◆ What the task requires:
The lines from the one containing "Task: Click Zahlungsstatus" through the last one in the data: please copy those exactly, and only those, without the pictures.

(Stored data)
════════════════
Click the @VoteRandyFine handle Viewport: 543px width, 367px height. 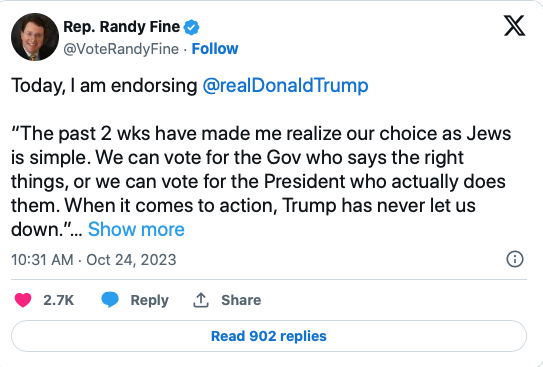click(121, 49)
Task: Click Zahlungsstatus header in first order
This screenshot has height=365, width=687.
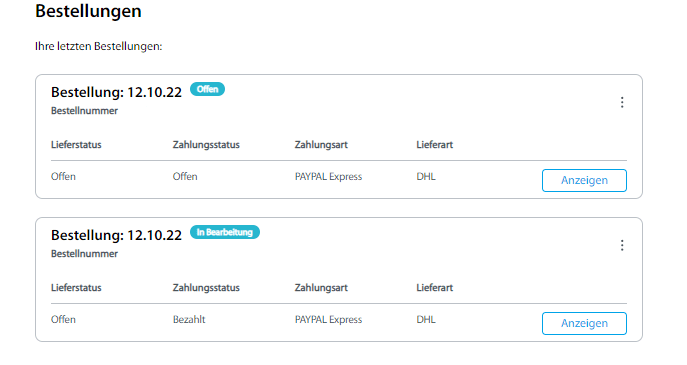Action: [206, 145]
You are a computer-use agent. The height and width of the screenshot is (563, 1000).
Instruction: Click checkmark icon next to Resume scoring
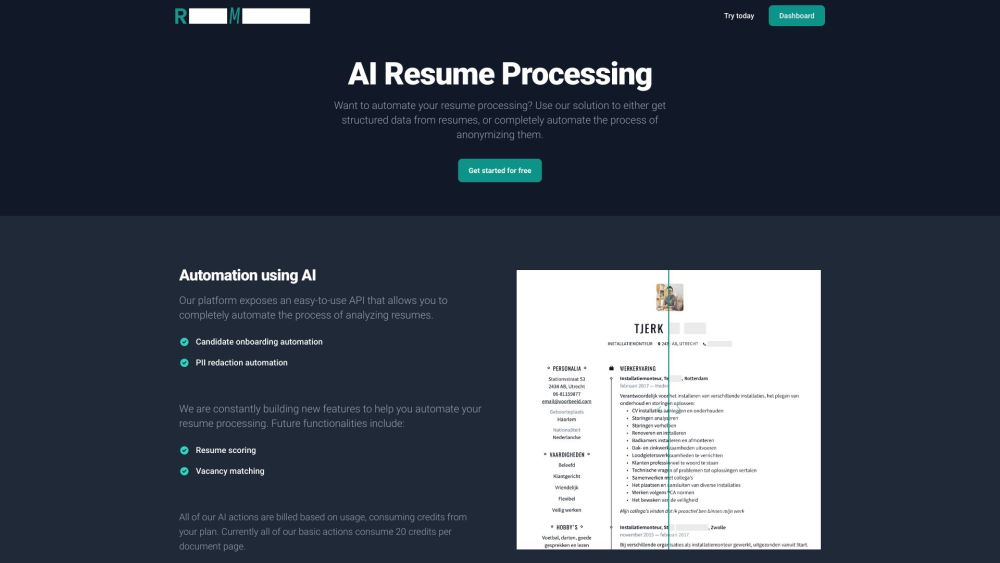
════════════════
◆ Solved exercise:
Task: Click Zahlungsstatus header in first order
This screenshot has height=365, width=687.
Action: [206, 145]
You are a computer-use agent. The height and width of the screenshot is (563, 1000).
Instruction: Click checkmark icon next to Resume scoring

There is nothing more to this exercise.